In the 1999 general election, the Andhra Pradesh unit of the Bharatiya Janata Party had come out with a 'one vote, two states' manifesto. The Congress, which has 41 MLAs from the Telangana region, too is all for it.

So what prevents the formation of a new state?

"Naidu and his politics," Rao responds. "If the new state is formed, Naidu will lose power."

But can Telangana survive on its own? It would appear so.

To begin with, it is a land of plenty as far as natural resources are concerned. But political discrimination has held it back.

Andhra Pradesh is divided into three regions -- coastal Andhra, Rayalaseema and Telangana. All political parties agree that the third is today the most neglected.

Telangana consists of 10 districts. The biggest problem in all these districts is scarcity of water -- and this despite having the mighty Krishna and Godavari rivers flowing through it.

The reason is not far to seek: no government has cared to implement any irrigation projects here.

"Everything in Telangana is about inequality," says Congress politician and former environment minister M Shashidhar Reddy. "Nearly 79 per cent of the catchment area of the River Godavari and 69 per cent of that of the River Krishna are in Telangana. But the region barely gets 25 per cent of the river waters."

"Telangana is the best example of discrimination in the country," he continues, "because despite having elected two chief ministers and one prime minister, the region has been given a raw deal in education, irrigation, budget allocation and job opportunities."

Educationally, Telangana lags behind the rest of Andhra Pradesh. While the literacy rates in coastal Andhra and Rayalaseema are 46 and 45 per cent, respectively, it is only 37 per cent in Telangana.

Telangana has only one university. Coastal Andhra has three, and Rayalaseema, seven. Of the 91 polytechnics in the state, only 20 are in Telangana. Of the 72 government technical institutes, just 26 are in this region.

Since the formation of Andhra Pradesh in 1956, successive governments have spent Rs 190 billion on irrigation in coastal Andhra. In the same period, less than Rs 35 billion has been spent on Telangana.

Telangana generates 1543 MW of power compared to the 7447 MW in the other two regions -- and it supplies coal to produce power in the other two regions!

Professor Jaya Shankar, a former vice-chancellor of Kakatiya University who has studied the problems of Telangana, says, "Farmers in coastal Andhra and Rayalaseema are enjoying all kinds of subsidies. Farmers in Telangana are getting fried in the parched fields."

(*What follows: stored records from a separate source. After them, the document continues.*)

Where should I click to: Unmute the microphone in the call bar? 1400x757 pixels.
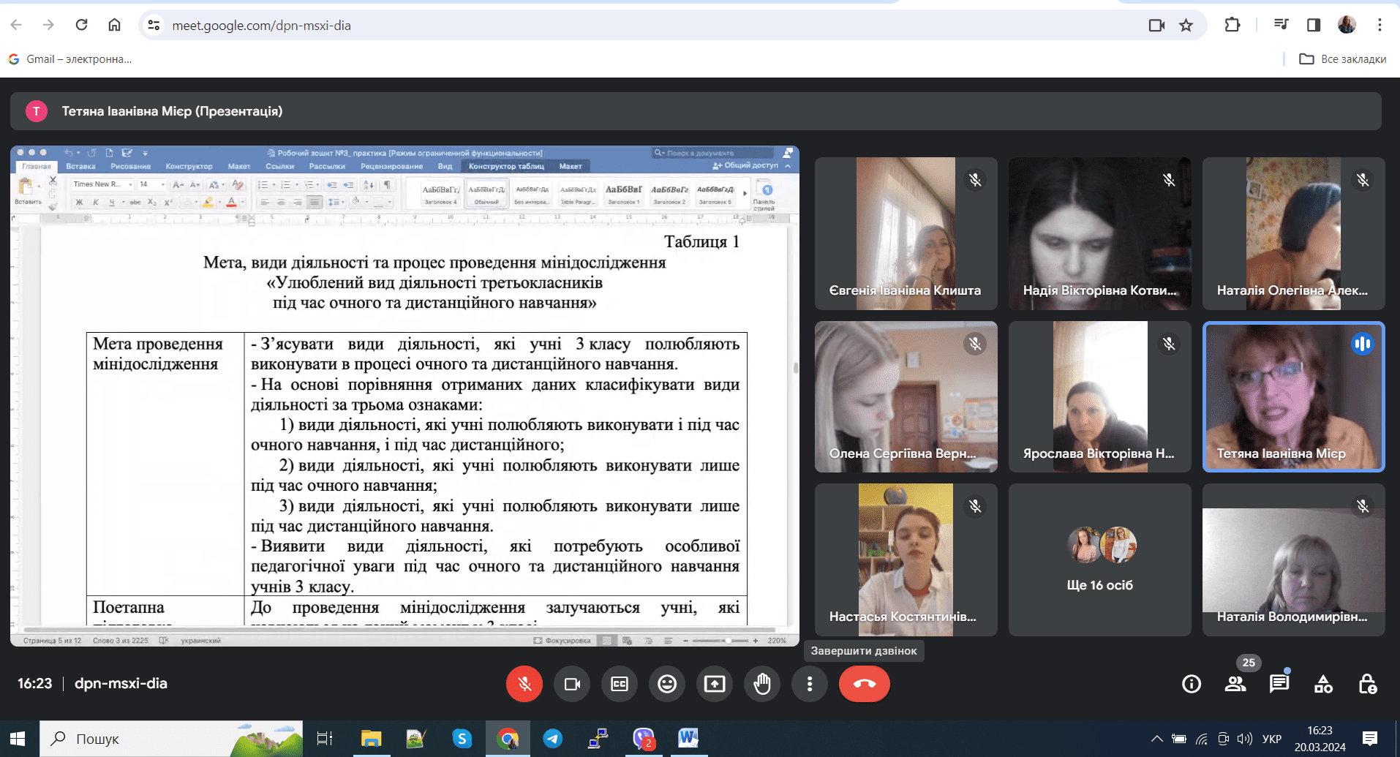[524, 684]
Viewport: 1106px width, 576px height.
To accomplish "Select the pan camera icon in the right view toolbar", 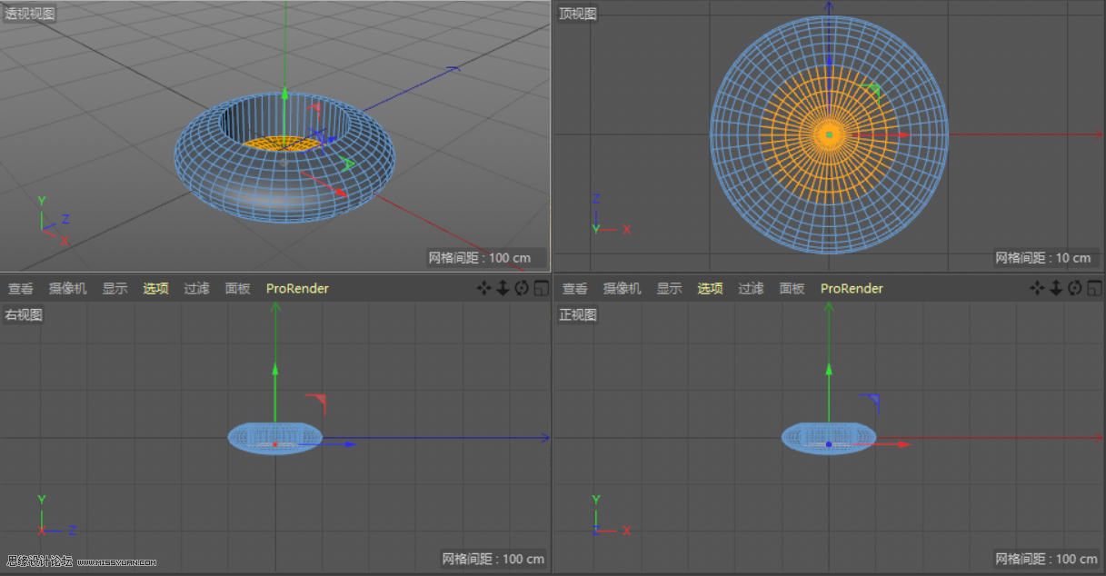I will 486,288.
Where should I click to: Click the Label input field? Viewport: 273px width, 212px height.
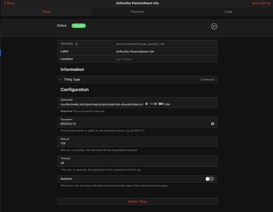(x=165, y=51)
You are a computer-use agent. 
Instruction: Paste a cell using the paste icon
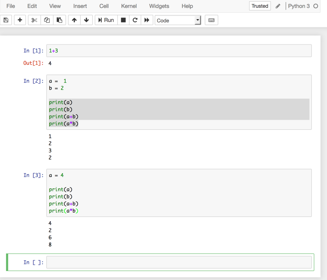coord(60,20)
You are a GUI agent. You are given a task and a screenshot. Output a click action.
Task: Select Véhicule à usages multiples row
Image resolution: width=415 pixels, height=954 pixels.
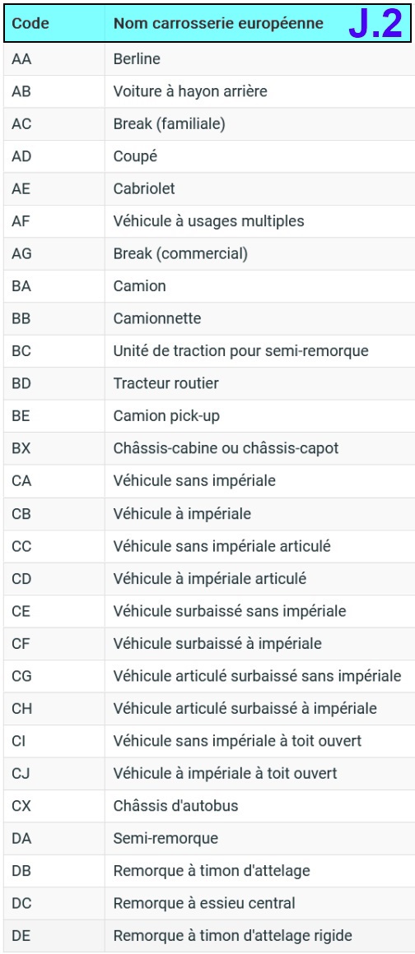pyautogui.click(x=208, y=221)
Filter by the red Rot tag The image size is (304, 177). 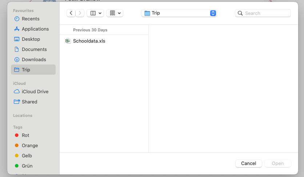coord(25,135)
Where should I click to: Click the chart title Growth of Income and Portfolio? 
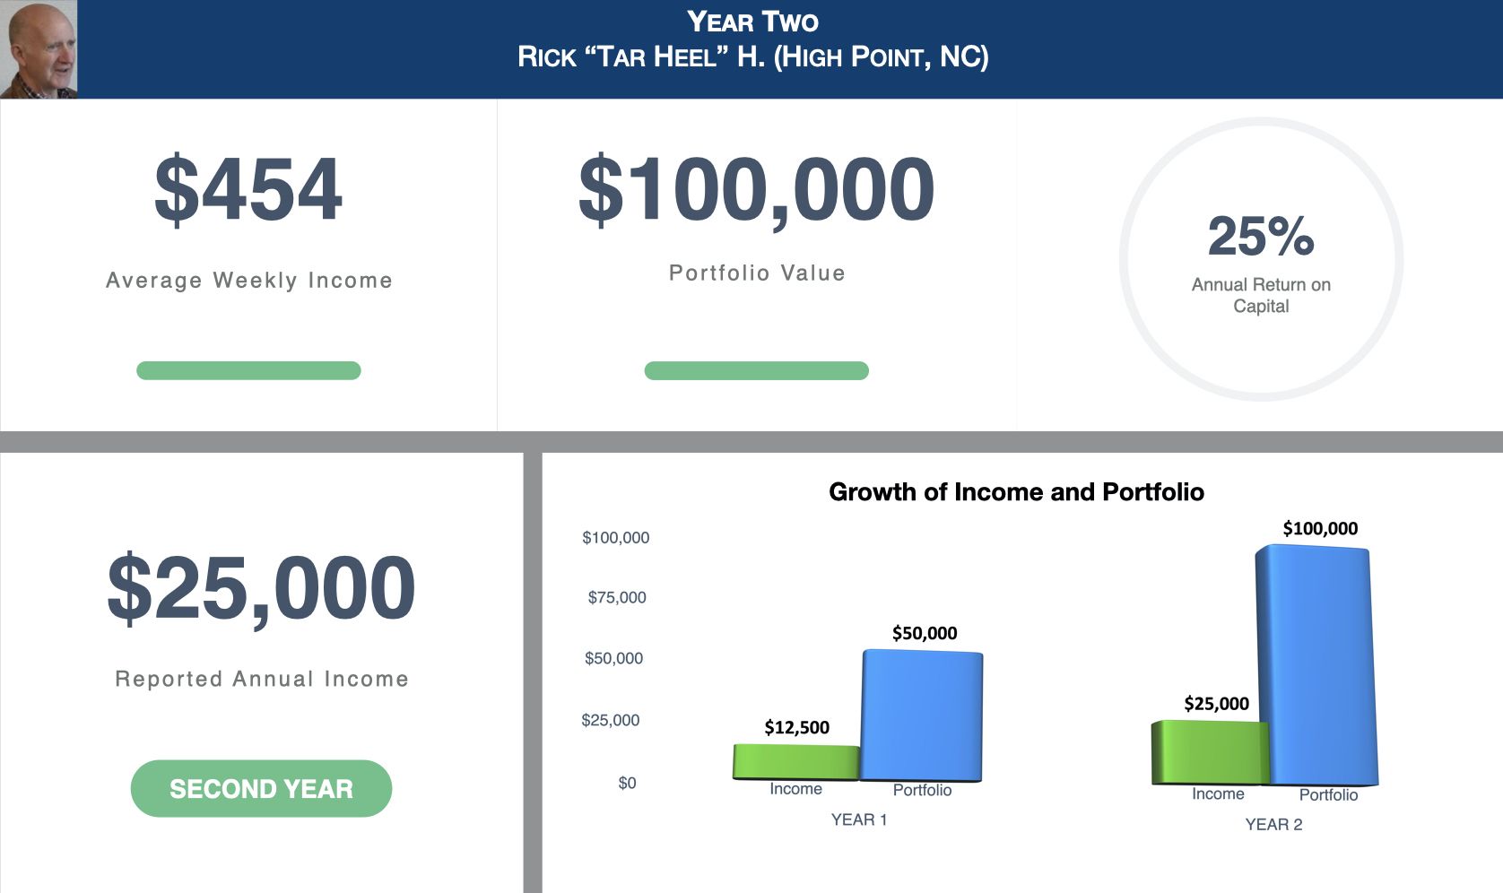1016,492
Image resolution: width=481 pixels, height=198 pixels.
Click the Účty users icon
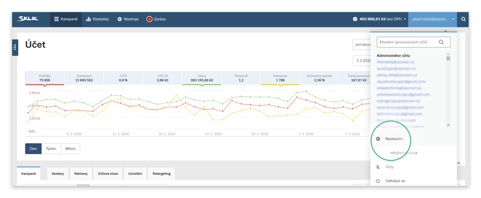(378, 167)
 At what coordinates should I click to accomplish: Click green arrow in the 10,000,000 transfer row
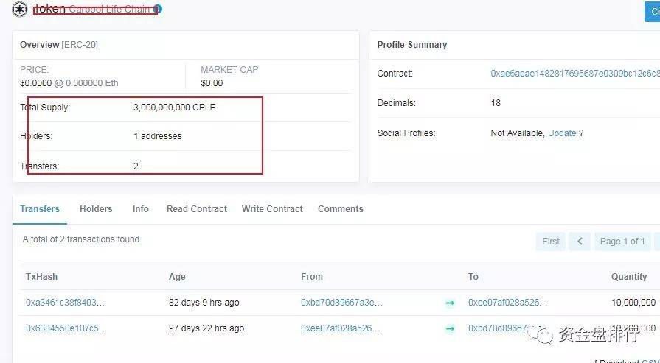pos(450,303)
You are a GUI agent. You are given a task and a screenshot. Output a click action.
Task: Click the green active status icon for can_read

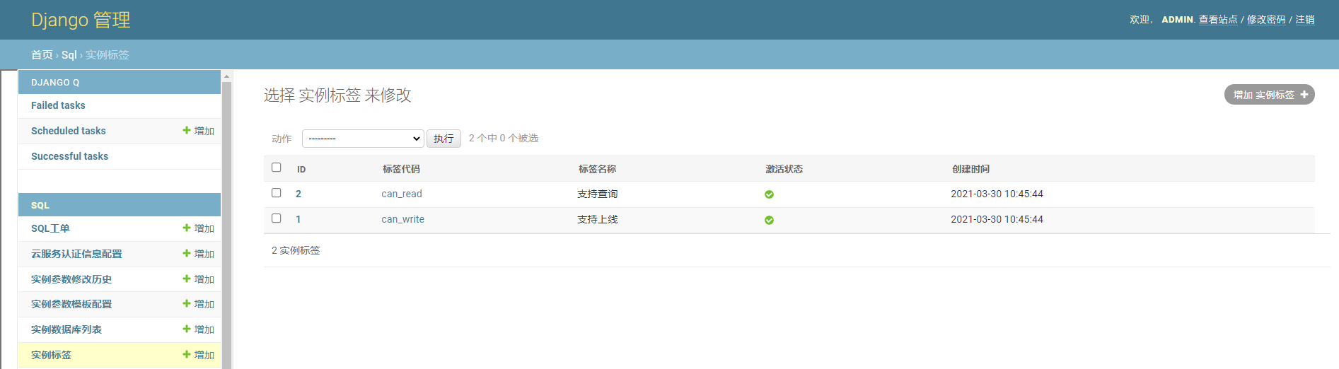(x=769, y=194)
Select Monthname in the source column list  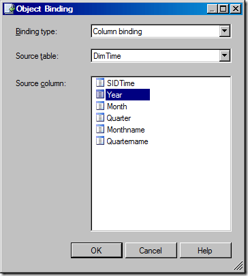pos(126,130)

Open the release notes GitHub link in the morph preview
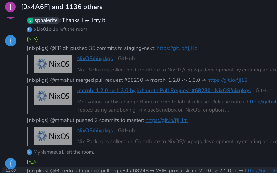click(262, 102)
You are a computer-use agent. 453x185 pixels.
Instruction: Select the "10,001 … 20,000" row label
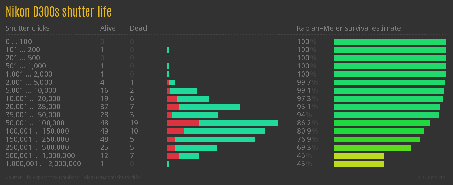33,98
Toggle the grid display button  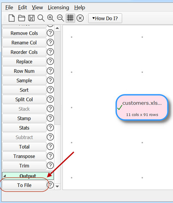70,18

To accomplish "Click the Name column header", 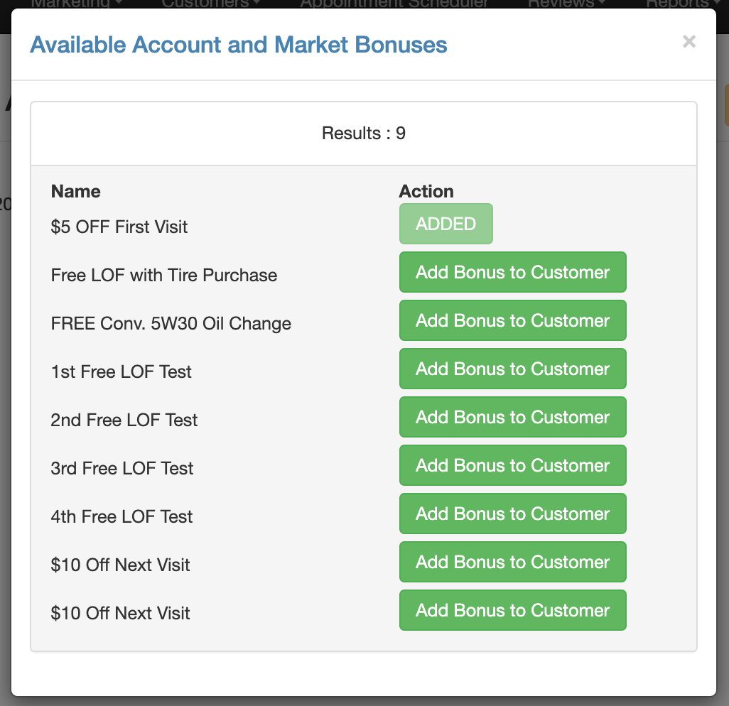I will click(76, 192).
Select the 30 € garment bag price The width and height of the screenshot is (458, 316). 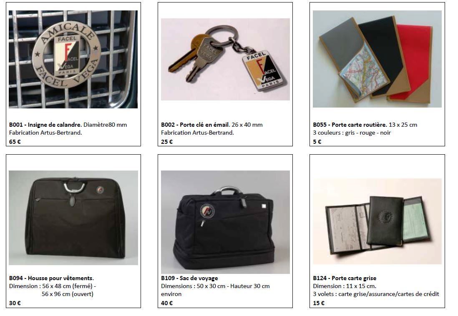pyautogui.click(x=15, y=303)
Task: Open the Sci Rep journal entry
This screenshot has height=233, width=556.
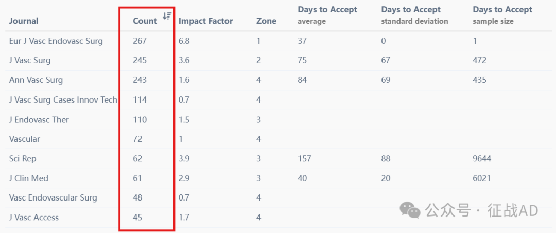Action: click(x=23, y=158)
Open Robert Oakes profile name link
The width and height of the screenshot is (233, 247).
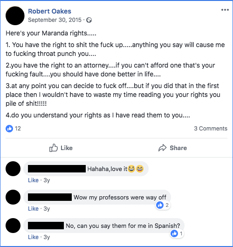coord(49,11)
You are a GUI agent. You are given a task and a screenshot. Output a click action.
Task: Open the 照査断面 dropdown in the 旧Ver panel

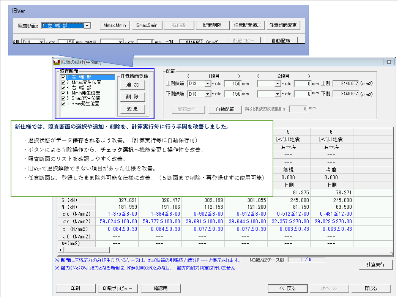[87, 26]

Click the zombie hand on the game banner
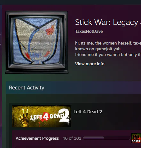coord(24,117)
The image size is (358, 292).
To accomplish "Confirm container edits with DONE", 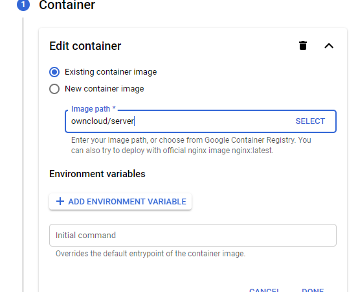I will coord(313,289).
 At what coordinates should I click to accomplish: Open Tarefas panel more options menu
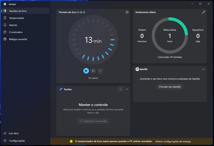[127, 89]
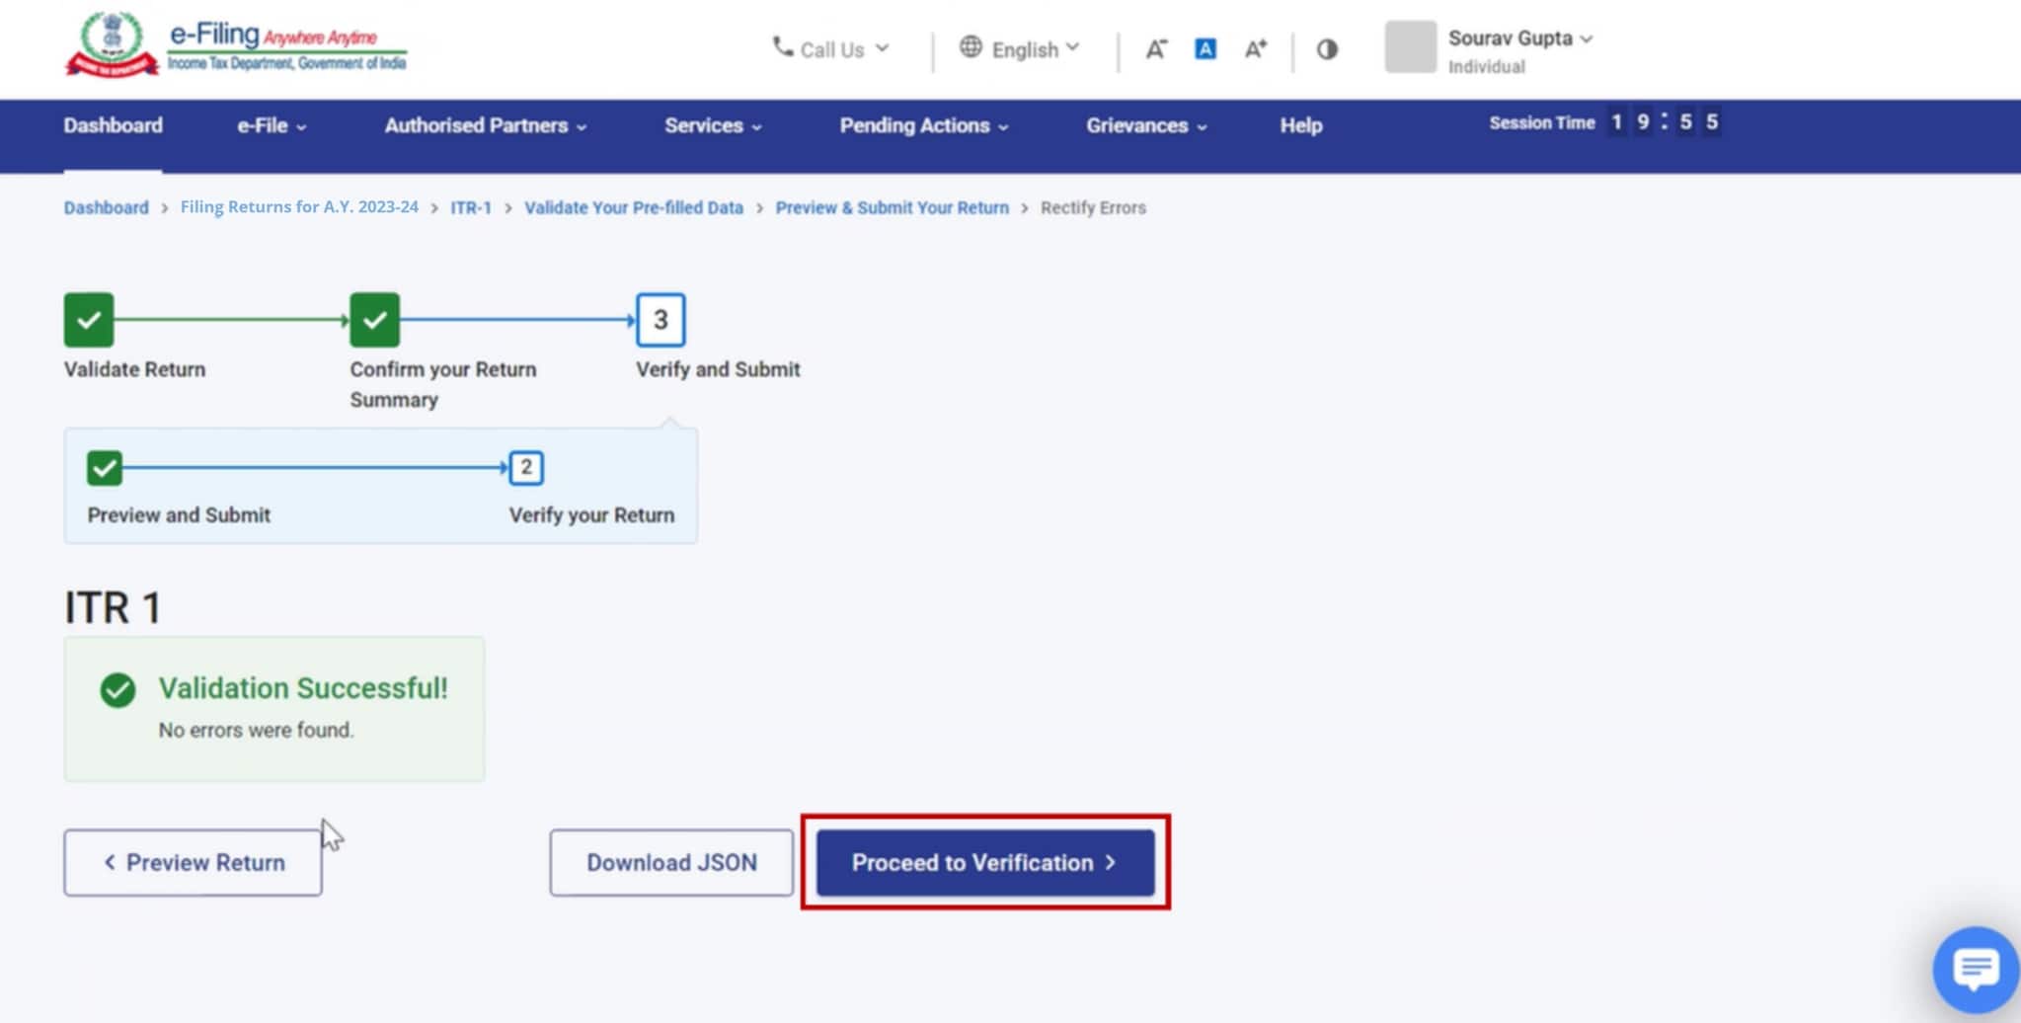Click the Validate Return completed step checkmark

point(89,320)
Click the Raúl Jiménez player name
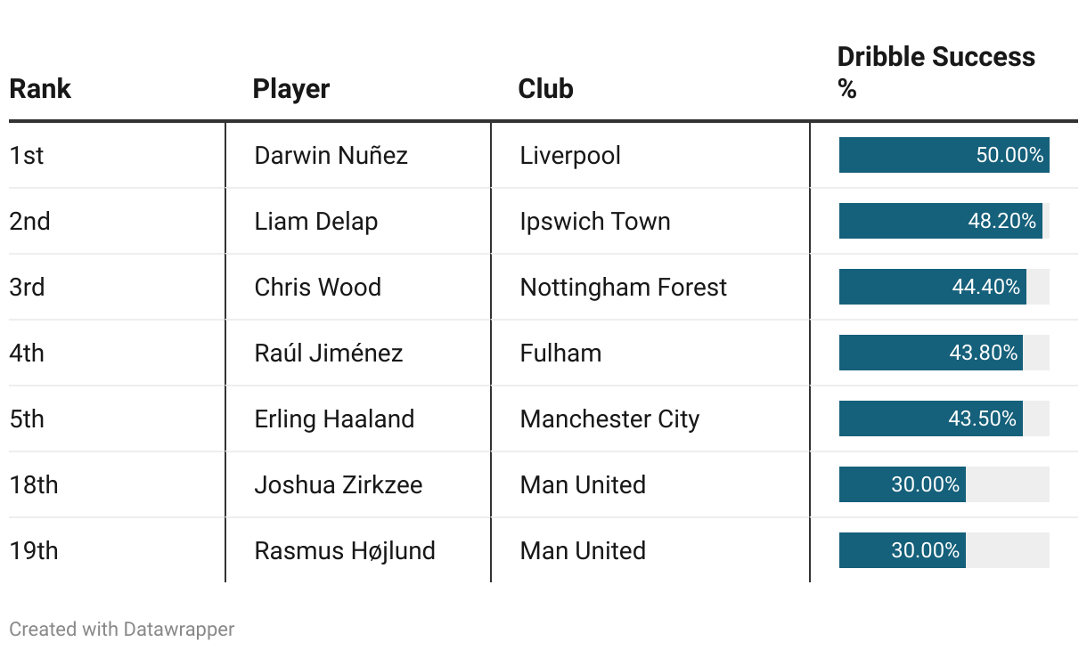The width and height of the screenshot is (1087, 650). point(329,353)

"The Naidu government is using the Naxalite movement as a pretext to justify the neglect of industrialisation in Telangana," says Kaloji Narayana Rao, an old-timer who was part of the initial Telangana movement.

In 1985, Chief Minister N T Rama Rao pledged 60,000 jobs for youth in the region. "But nothing happened. The youth continues to be jobless here. The farmers in Telangana commits suicides in distress," he says.

Studies have revealed that the Naxalite movement erupted in the region because of inequality in developmental activities. Today, eight of the 10 districts in the region are under the sway of Naxalites belonging to the banned People's War Group.

Telangana's demand for statehood is as old as Andhra Pradesh. Proponents of the new state say Hyderabad existed as a separate state for six years. It was then called Hyderabad State. But when Andhra Pradesh was created in 1956, Hyderabad State comprising the Telangana region was merged in it.

Since then the clamour for a separate state has sparked off violence, especially in the districts of Warangal, Khammam, Nalgonda, Nizamabad and Karimnagar.

Chandrashekhar Rao claims it is only after he formed the TRS that the political aspirations of the people are being aired. Ranganath Reddy, his colleague, goes a step further:

"It is a battle we will win. The city of Hyderabad will be for the people of Telangana. Let Naidu and the people of Andhra Pradesh move their capital to another city, perhaps Visakhapatnam."

Naidu, meanwhile, is playing his cards cautiously. He wants to see the agitation put down peacefully. That could be why he recently laid the foundation stone for an Rs 18 billion irrigation project at Devadula, a prominent village in the region.